- [Activity]:
Hand back each record exactly as you find it.

━━━ Data supplied ━━━

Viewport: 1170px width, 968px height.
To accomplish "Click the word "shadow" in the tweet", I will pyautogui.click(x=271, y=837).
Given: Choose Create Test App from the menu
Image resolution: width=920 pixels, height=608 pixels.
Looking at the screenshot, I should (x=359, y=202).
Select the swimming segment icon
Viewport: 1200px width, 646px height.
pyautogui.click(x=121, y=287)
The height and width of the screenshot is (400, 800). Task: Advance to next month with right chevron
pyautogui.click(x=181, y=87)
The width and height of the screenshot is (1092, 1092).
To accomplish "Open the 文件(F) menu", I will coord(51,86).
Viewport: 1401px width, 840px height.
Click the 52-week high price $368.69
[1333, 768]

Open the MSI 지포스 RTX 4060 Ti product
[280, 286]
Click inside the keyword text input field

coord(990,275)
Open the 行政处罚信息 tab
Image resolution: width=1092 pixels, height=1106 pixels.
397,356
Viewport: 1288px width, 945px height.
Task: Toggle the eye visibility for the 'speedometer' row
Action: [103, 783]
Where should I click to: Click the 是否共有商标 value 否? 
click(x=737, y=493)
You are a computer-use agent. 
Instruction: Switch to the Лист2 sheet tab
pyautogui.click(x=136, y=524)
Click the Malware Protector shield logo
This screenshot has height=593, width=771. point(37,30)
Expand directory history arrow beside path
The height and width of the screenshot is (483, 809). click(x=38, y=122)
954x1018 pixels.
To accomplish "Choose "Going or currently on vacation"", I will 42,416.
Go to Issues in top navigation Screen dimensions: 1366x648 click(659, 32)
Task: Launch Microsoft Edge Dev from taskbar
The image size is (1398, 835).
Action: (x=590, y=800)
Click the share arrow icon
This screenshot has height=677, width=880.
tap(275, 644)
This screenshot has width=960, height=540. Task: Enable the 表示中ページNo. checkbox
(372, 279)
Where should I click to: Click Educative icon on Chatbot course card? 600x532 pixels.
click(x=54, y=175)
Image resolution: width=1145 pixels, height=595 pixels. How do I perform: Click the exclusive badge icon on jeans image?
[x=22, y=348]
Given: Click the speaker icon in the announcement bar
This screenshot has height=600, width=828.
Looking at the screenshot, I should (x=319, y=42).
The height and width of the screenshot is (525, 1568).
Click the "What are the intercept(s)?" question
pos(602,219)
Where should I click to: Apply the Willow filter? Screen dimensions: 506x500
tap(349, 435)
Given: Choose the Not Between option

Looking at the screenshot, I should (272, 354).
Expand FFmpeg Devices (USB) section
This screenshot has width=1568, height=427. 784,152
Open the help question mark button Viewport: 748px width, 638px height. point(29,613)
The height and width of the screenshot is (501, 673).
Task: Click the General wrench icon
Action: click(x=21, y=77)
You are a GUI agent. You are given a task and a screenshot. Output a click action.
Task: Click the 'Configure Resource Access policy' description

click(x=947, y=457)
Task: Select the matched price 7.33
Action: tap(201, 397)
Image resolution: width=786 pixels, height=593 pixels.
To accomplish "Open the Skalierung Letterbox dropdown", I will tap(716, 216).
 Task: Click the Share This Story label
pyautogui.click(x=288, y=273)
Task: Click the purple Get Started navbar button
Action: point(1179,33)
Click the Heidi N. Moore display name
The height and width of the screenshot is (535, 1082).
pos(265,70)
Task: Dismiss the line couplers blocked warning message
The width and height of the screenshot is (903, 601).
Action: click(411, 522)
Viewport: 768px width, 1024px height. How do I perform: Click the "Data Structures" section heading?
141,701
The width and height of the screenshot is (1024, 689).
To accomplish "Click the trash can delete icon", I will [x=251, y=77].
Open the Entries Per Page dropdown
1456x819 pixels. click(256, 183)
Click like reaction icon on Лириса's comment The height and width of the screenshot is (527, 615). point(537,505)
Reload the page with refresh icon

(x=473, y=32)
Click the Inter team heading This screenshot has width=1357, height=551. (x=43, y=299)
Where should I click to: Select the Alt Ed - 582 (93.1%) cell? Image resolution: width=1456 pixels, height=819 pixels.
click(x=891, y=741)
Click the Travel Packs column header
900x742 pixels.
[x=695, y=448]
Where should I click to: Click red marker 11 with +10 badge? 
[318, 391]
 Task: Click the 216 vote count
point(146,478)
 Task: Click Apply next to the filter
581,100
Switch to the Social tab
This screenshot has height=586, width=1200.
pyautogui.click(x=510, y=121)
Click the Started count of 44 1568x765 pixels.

━━━

- [Result of this exercise]:
Viewport: 1170px width, 968px height.
To accomplish "Click the word "shadow" in the tweet", I will pyautogui.click(x=271, y=837).
Given: Choose Create Test App from the menu
Image resolution: width=920 pixels, height=608 pixels.
Looking at the screenshot, I should (x=359, y=202).
Select the swimming segment icon
Viewport: 1200px width, 646px height.
pyautogui.click(x=121, y=287)
The height and width of the screenshot is (400, 800). Task: Advance to next month with right chevron
pyautogui.click(x=181, y=87)
The width and height of the screenshot is (1092, 1092).
To accomplish "Open the 文件(F) menu", I will coord(51,86).
Viewport: 1401px width, 840px height.
Click the 52-week high price $368.69
[1333, 768]

Open the MSI 지포스 RTX 4060 Ti product
[280, 286]
Click inside the keyword text input field

coord(990,275)
Open the 行政处罚信息 tab
Image resolution: width=1092 pixels, height=1106 pixels.
397,356
Viewport: 1288px width, 945px height.
Task: Toggle the eye visibility for the 'speedometer' row
Action: [103, 783]
Where should I click to: Click the 是否共有商标 value 否? 
click(x=737, y=493)
You are a computer-use agent. 
Instruction: Switch to the Лист2 sheet tab
pyautogui.click(x=136, y=524)
Click the Malware Protector shield logo
This screenshot has height=593, width=771. point(37,30)
Expand directory history arrow beside path
The height and width of the screenshot is (483, 809). click(x=38, y=122)
954x1018 pixels.
To accomplish "Choose "Going or currently on vacation"", I will 42,416.
Go to Issues in top navigation Screen dimensions: 1366x648 click(659, 32)
Task: Launch Microsoft Edge Dev from taskbar
The image size is (1398, 835).
Action: (x=590, y=800)
Click the share arrow icon
This screenshot has height=677, width=880.
tap(275, 644)
This screenshot has width=960, height=540. Task: Enable the 表示中ページNo. checkbox
(372, 279)
Where should I click to: Click Educative icon on Chatbot course card? 600x532 pixels.
click(x=54, y=175)
Image resolution: width=1145 pixels, height=595 pixels. How do I perform: Click the exclusive badge icon on jeans image?
[x=22, y=348]
Given: Click the speaker icon in the announcement bar
This screenshot has height=600, width=828.
Looking at the screenshot, I should (x=319, y=42).
The height and width of the screenshot is (525, 1568).
Click the "What are the intercept(s)?" question
pos(602,219)
Where should I click to: Apply the Willow filter? Screen dimensions: 506x500
tap(349, 435)
Given: Choose the Not Between option

Looking at the screenshot, I should (272, 354).
Expand FFmpeg Devices (USB) section
This screenshot has width=1568, height=427. 784,152
Open the help question mark button Viewport: 748px width, 638px height. point(29,613)
The height and width of the screenshot is (501, 673).
Task: Click the General wrench icon
Action: click(x=21, y=77)
You are a GUI agent. You are given a task and a screenshot. Output a click action.
Task: Click the 'Configure Resource Access policy' description

click(x=947, y=457)
Task: Select the matched price 7.33
Action: tap(201, 397)
Image resolution: width=786 pixels, height=593 pixels.
To accomplish "Open the Skalierung Letterbox dropdown", I will tap(716, 216).
 Task: Click the Share This Story label
pyautogui.click(x=288, y=273)
Task: Click the purple Get Started navbar button
Action: point(1179,33)
Click the Heidi N. Moore display name
The height and width of the screenshot is (535, 1082).
pos(265,70)
Task: Dismiss the line couplers blocked warning message
The width and height of the screenshot is (903, 601).
Action: click(411, 522)
Viewport: 768px width, 1024px height. How do I perform: Click the "Data Structures" section heading?
141,701
The width and height of the screenshot is (1024, 689).
To accomplish "Click the trash can delete icon", I will [x=251, y=77].
Open the Entries Per Page dropdown
1456x819 pixels. click(256, 183)
Click like reaction icon on Лириса's comment The height and width of the screenshot is (527, 615). point(537,505)
Reload the page with refresh icon

(x=473, y=32)
Click the Inter team heading This screenshot has width=1357, height=551. (x=43, y=299)
Where should I click to: Select the Alt Ed - 582 (93.1%) cell? Image resolution: width=1456 pixels, height=819 pixels.
click(x=891, y=741)
Click the Travel Packs column header
900x742 pixels.
[x=695, y=448]
Where should I click to: Click red marker 11 with +10 badge? 
[318, 391]
 Task: Click the 216 vote count
point(146,478)
 Task: Click Apply next to the filter
581,100
Switch to the Social tab
This screenshot has height=586, width=1200.
pyautogui.click(x=510, y=121)
Click the Started count of 44 1568x765 pixels.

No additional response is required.